Confessa l’avvelenamento dei genitori, 30 anni in appello
Bologna, il 21enne uccise il patrigno e ferì gravemente la madre. Il legale della donna: meritava l’ergastolo
«Oggi voglio dire la verità, mi dispiace parlare solo ora. Non l’ho fatto prima perché avevo paura, voglio assumermi le mie responsabilità e chiedere scusa alle persone a cui ho fatto del male. Sono stato io ad aver fatto quello di cui mi accusano».
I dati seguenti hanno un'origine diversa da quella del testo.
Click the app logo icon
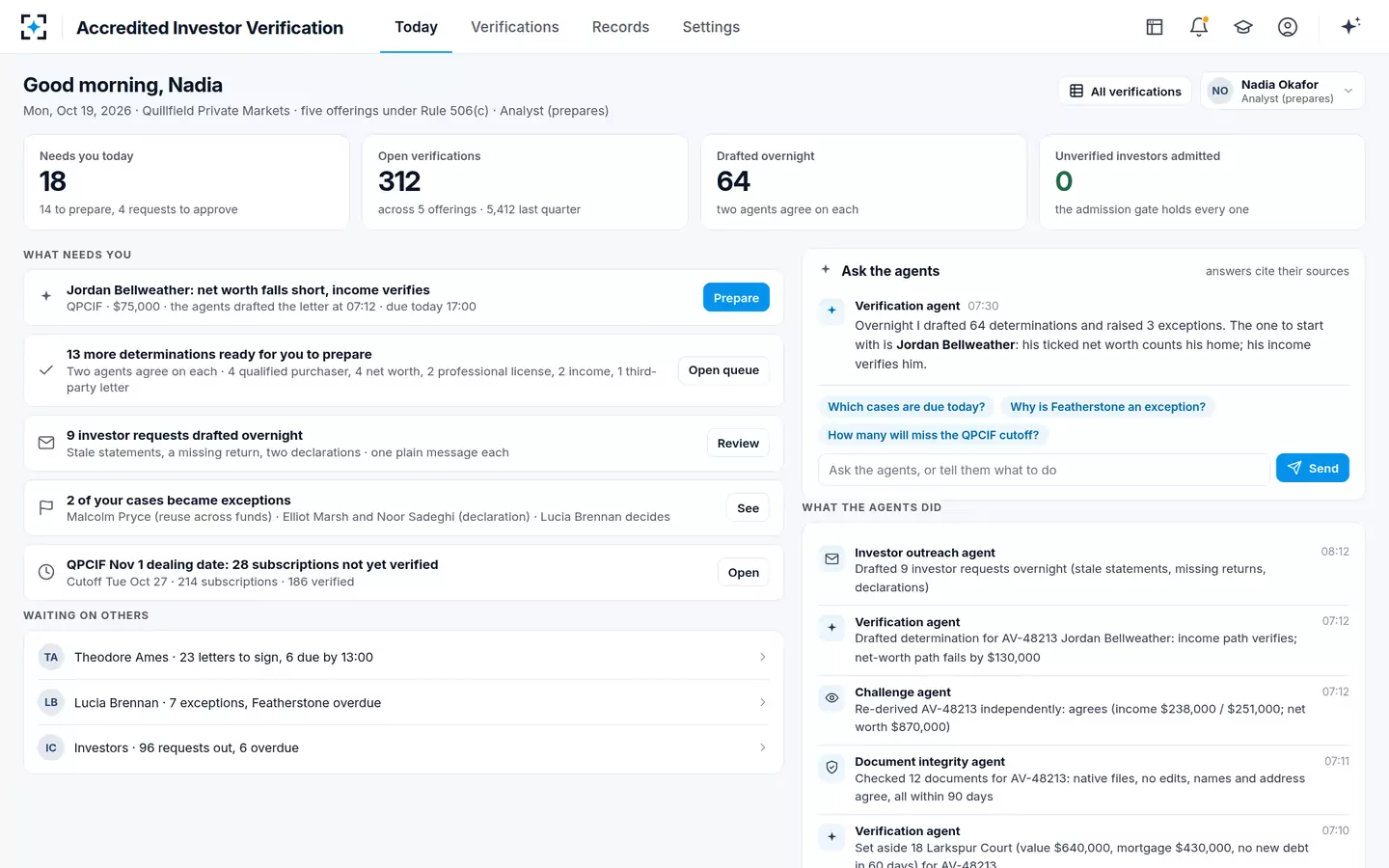[x=34, y=27]
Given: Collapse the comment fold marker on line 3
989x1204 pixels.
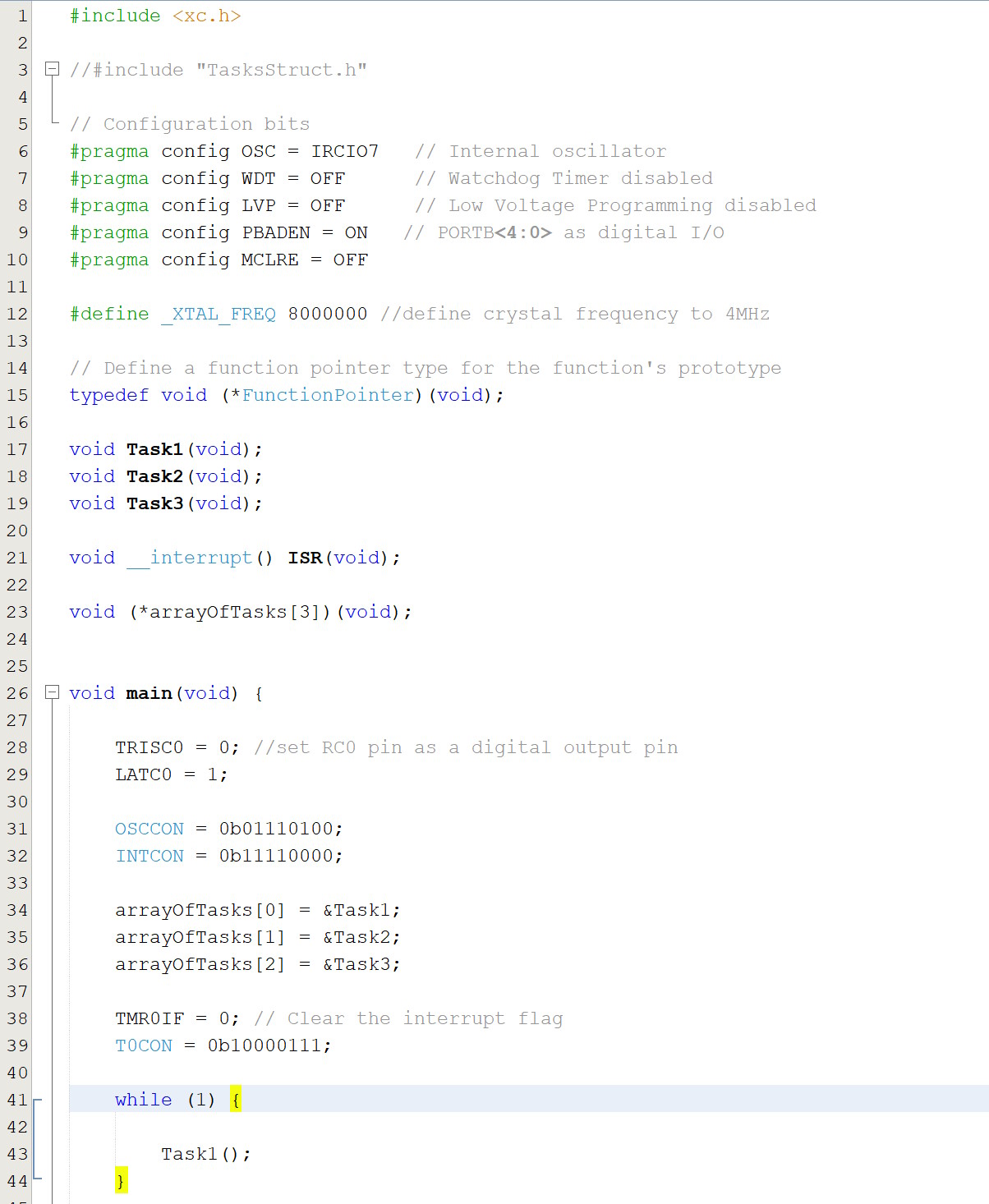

Con un colpo di scena, Alessandro Leon Asoli, 21 anni, ieri davanti alla Corte d’Assise d’appello di Bologna ha confessato ciò di cui era accusato: aver ucciso il patrigno Loreno Grimandi, all’epoca 56enne, e aver tentato di fare lo stesso con la madre Monica Marchioni, 55 anni. I fatti risalgono al 15 aprile 2021: quella sera il giovane, che aveva sempre avuto un rapporto conflittuale con il padre e la madre separati dalla sua nascita, aveva insistito per cucinare la cena per la donna e il marito, con i quali viveva a Casalecchio di Reno, prima periferia bolognese. Ma nelle pennette al salmone, si scoprirà dopo, aveva aggiunto nitrito di sodio, una sostanza velenosa acquistata sul web. Grimandi morì dopo atroci sofferenze, la madre si salvò perché aveva mangiato solo poche forchettate di pasta: il figlio tentò così prima di farle bere il veleno dopo averlo sciolto in un bicchiere d’acqua, poi di soffocarla.
Per due anni Asoli ha sostenuto che fosse stata la madre, spinta dal desiderio di uccidere il marito e di suicidarsi. Versione sostenuta anche nel processo di primo grado, al termine del quale i giudici lo avevano condannato a trent’anni di carcere senza però contestargli l’aggravante dei motivi futili e abietti, come chiedevano Procura e parti civili, che volevano l’ergastolo. Anche ieri, in Appello, l’imputato ha evitato l’ergastolo, con la conferma della sentenza di prima grado. Trent’anni sono però pochi per l’avvocato della madre, Marco Rossi. «Questi fatti gravissimi meritavano l’ergastolo», ha detto dopo la sentenza. Lo stesso aveva fatto la madre dopo la condanna in primo grado. Ma ieri il giovane, prima di lasciare l’aula in lacrime, le ha rivolto queste parole: «Spero che mia madre possa perdonarmi e di poter avere una seconda possibilità».
Il nuovo difensore di Asoli Davide Bicocchi, citando la letteratura scientifica sul matricidio e il mito greco di Oreste, aveva chiesto una rideterminazione della pena e il riconoscimento di un vizio parziale di mente: «Siamo di fronte a un ragazzo rifiutato dalla madre sin dalla nascita. Il delitto è maturato in un contesto familiare disfunzionale». Non gli è bastato, però, al pari della confessione, per ottenere uno sconto di pena.